Nepal extends from mountainous regions in the north, through hills, to terai (plains) in the south. Sex preference increases toward the south of the country.24 To investigate the effect of ethnicity as a reflection of geographic and hence cultural background, we categorized primary sampling units by the proportion of certain ethnicities present.25 Four ethnicities had a significant influence on sex preference: Rai and Lim (from the eastern mountain and hill areas), Tharu (from the terai), Yadav (from the terai close to the Tibetan border), and occupational caste (from the terai).§ A woman's odds of having ended childbearing with a boy were reduced if she lived in a community in which more than 20% of the people were Rai and Lim (odds ratio, 0.7) or up to 10% were from hill groups other than Rai and Lim (0.8). In contrast, her odds were elevated if the makeup of her community was more than 10% Yadav (1.3-1.8), about 10-20% Tharu (1.5) or more than 20% occupational caste (1.2). These findings relate to the cultures of these groups. For example, people from occupational caste groups feel that having a son is fundamental to being accepted by the community.26


The existence of son preference in a region where fertility has begun to fall has implications for future population policy in Nepal, as well as for the broader study of the role of son preference in socioeconomic development. This study shows that son preference in Nepal has a moderate impact on both contraceptive use and fertility.

The elimination of sex preference in Nepal would add eight percentage points to contraceptive use and would reduce the TFR by slightly more than 6%. Such an increase in contraceptive use would be a considerable advance for the country's family planning program. If a further drop in fertility is achieved without a commensurate decrease in son preference, however, the use of sex-selective abortion is likely to increase.

The impact of son preference, however moderate, must be viewed in the context of fertility transition in Asia: The higher the overall level of fertility, the weaker the effect of sex preference on the TFR. For example, if a population strictly applies a stopping rule after the birth of a boy, son preference would have a higher impact on parity progression at parity one than at parity two.27 A further decline in fertility in Nepal would result in a higher impact of son preference and would further delay the fertility transition.

The impact of sex preference in Nepal should not be underestimated. In Asian societies where the need to have sons to support the family financially is prominent, women are not encouraged to take on economic activity outside the home. An associated Asian custom is the practice of dowry payments, which will always impoverish the parents of girls and enrich the parents of boys.28 Possible geographic and ethnic clustering of son preference in Nepal is likely to correlate with women's autonomy. The improvement of women's status and education and the importance of raising the value of girls in society should therefore be policy imperatives.

The results of this analysis show clear implications for the family planning program in Nepal. Geographic and economic barriers to contraceptive service use in Nepal are well known, but the additional barrier of sex preference should also be understood by service providers.

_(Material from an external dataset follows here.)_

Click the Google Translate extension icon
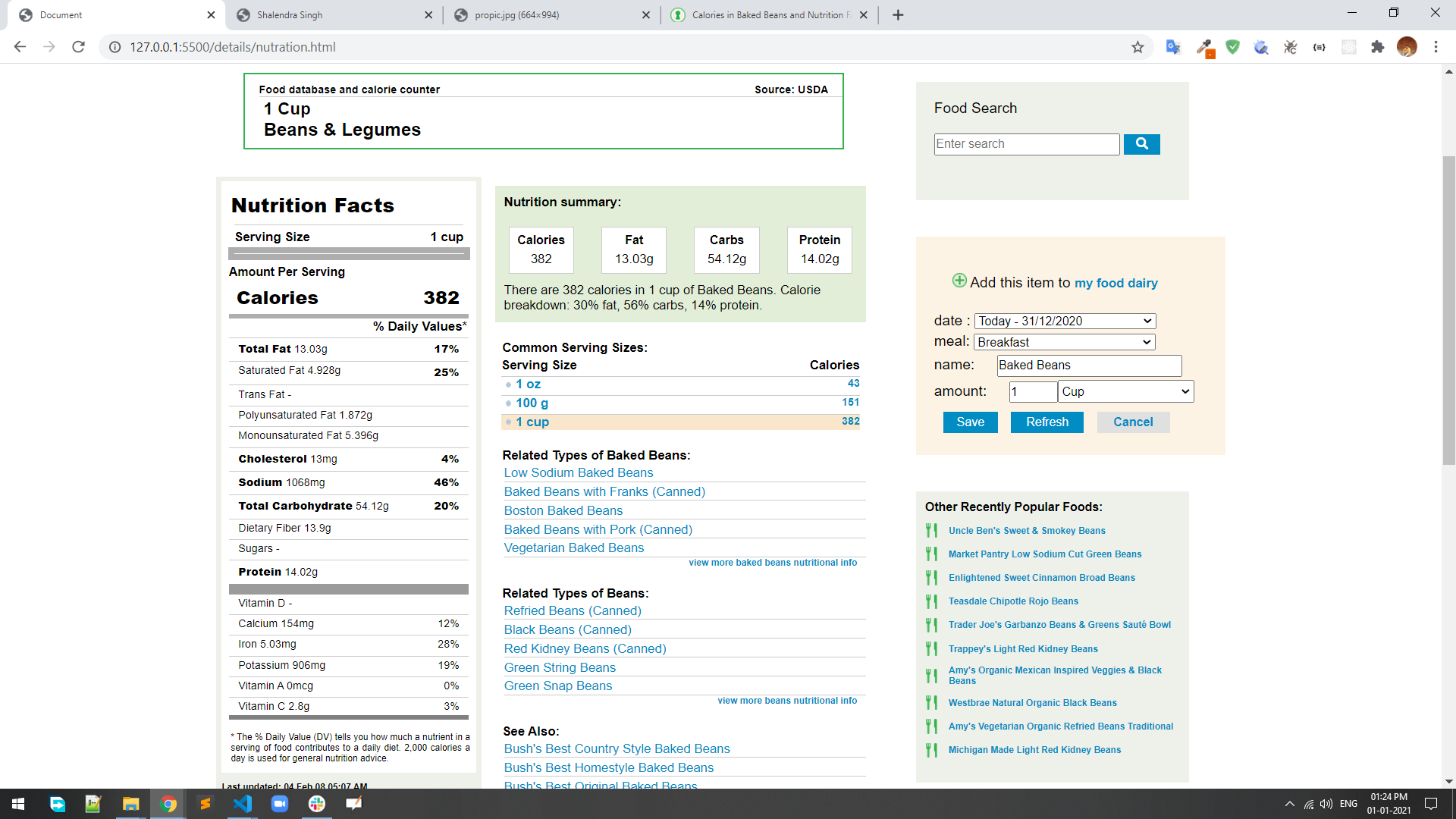click(x=1173, y=47)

Furthermore, in the light of a possible increase in the availability of ultrasound technology, sex preference may have an impact on sex-selective abortion, a practice that has risen with declining fertility in other cultures with a strong sex preference.29

In conclusion, son preference in Nepal is not highly visible because there are few indications of a rising sex ratio at birth or of high mortality rates among female children. However, son preference remains substantial in Nepal, and its effects are likely to become much more pronounced as desired family size declines.